Farklılıklara gelince.
Libya’da aşiretler hâlâ varlığını sürdürüyordu ve Kaddafi’ye karşı Bingazi’nin başını çektiği bölgesel ve aşiretler ittifakına dayanan bir muhalif güç kısa zamanda ortaya çıktı. Böyle bir siyasi güç, ordunun bölünmesi ile, yine kısa zamanda silahlı bir güce de kavuştu. Emperyalistlerin böyle bir gücü desteklemeleri ile (para, silahla ve siyaseten) Kaddafi kısa sürede devrildi ve yeni iktidar kuruldu.
Suriye’de ise, Beşar Esad iktidarına karşı ne Libya’ daki gibi güçlü aşiretler ittifakı, ne de Tunus ve Mısır’daki gibi güçlü kitle gösterileri ortaya çıktı. Önceleri, Arap Ayaklanmalarında etkilenen ve özgürlük, demokrasi talepleri ile ortaya çıkan kitle gösterileri, bir süre sonra Selefilerin silahlı eylemleri ile geri çekildi. Esad diktatörlüğünden usanmış kitleler, Selefilerle aynı safta görünmemek için geri çekildiler. Hatta, bunların bir kısmı Selefilerin olası iktidarına karşı Esad diktatörlüğü karşısında tarafsız ya da Esad yanlısı duruma düştüler. Selefilerin silahlı mücadelesi Suriye toplumunu sünni ve Nusayri olarak da siyasi olarak bölemedi. Ciddi bir Sünni nüfus, Selefilere karşı Esad iktidarını destekler oldu. Suriye’de Müslüman Kardeşler de Tunus ve Mısır’daki gibi geniş bir tabana sahip değildiler ya da oralardaki gibi kısa sürede Sünni kitleleri örgütleyemediler.
Suriye içindeki ve dışındaki bir diğer muhalif kesim ise bir süre öncesine kadar Esad diktatörlüğünün bir bürokratı, askeri ya da spekülatörü olarak tanınan kişilerin, iktidar çatışması ya da çıkar çatışması nedeniyle Esad karşıtı pozisyona düşenlerden oluşuyordu. Bu sözde muhalifler ise Suriye halkına güven vermiyordu.

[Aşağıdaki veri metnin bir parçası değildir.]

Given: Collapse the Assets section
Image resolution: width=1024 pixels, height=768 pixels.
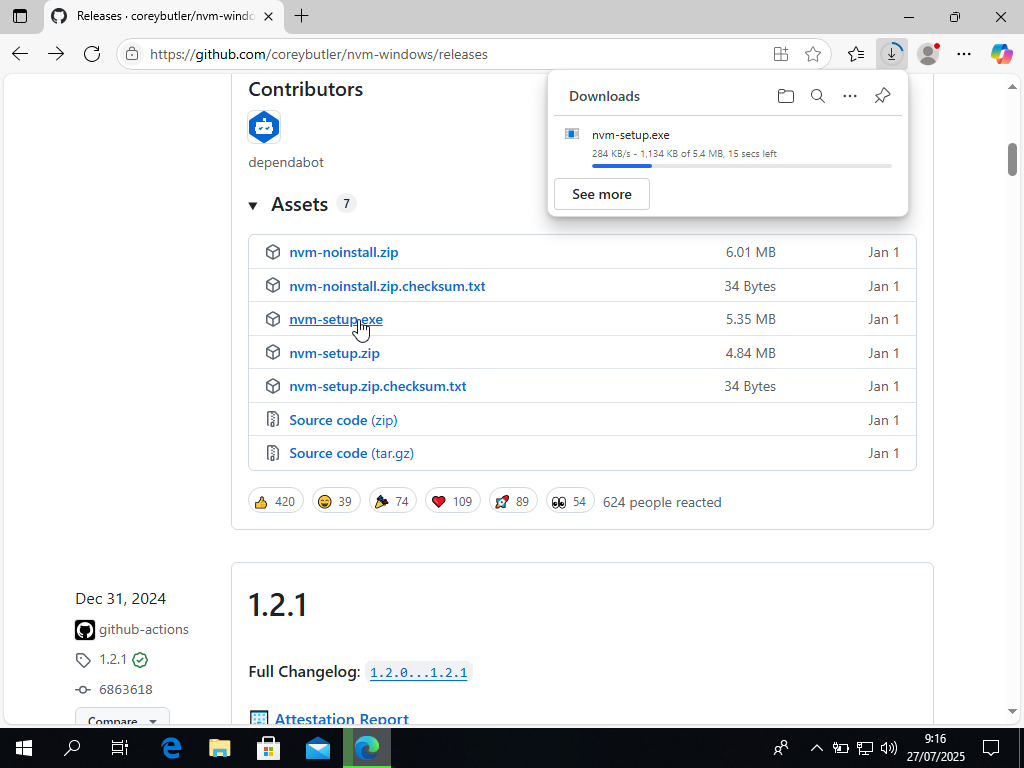Looking at the screenshot, I should click(x=253, y=204).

İşte, İstanbul’da toplanan “Suriye Ulusal Konseyi” de böyle itibarsız bir grup muhalif ve “Suriye Halkının Dostları” adıyla gerçek yüzlerini maskelemeye çalışan emperyalistler ve gericiler tarafından Suriye halkının gerçek temsilcisi olarak lanse ediliyorlar.
Bir grup çıkarcıdan ibaret olan Suriye Ulusal Konseyi’nin Suriye Halkını peşine takıp Esad’ı devirmesi mümkün değil. Böylesine tabanı, desteği olmayan bir hareketin emperyalistlerin silahlı desteğini alarak Libya’daki gibi bir askeri hareket başlatması da kısa dönemde mümkün değil.
O halde, Suriye meselesi daha uzun süre şimdiki gibi gerilimlerle sürecek.
Dileğimiz, çeşitli gerici güçlerin kıyasıya çatıştığı böyle bir süreçte, Suriye halkının en az zararı görmesidir.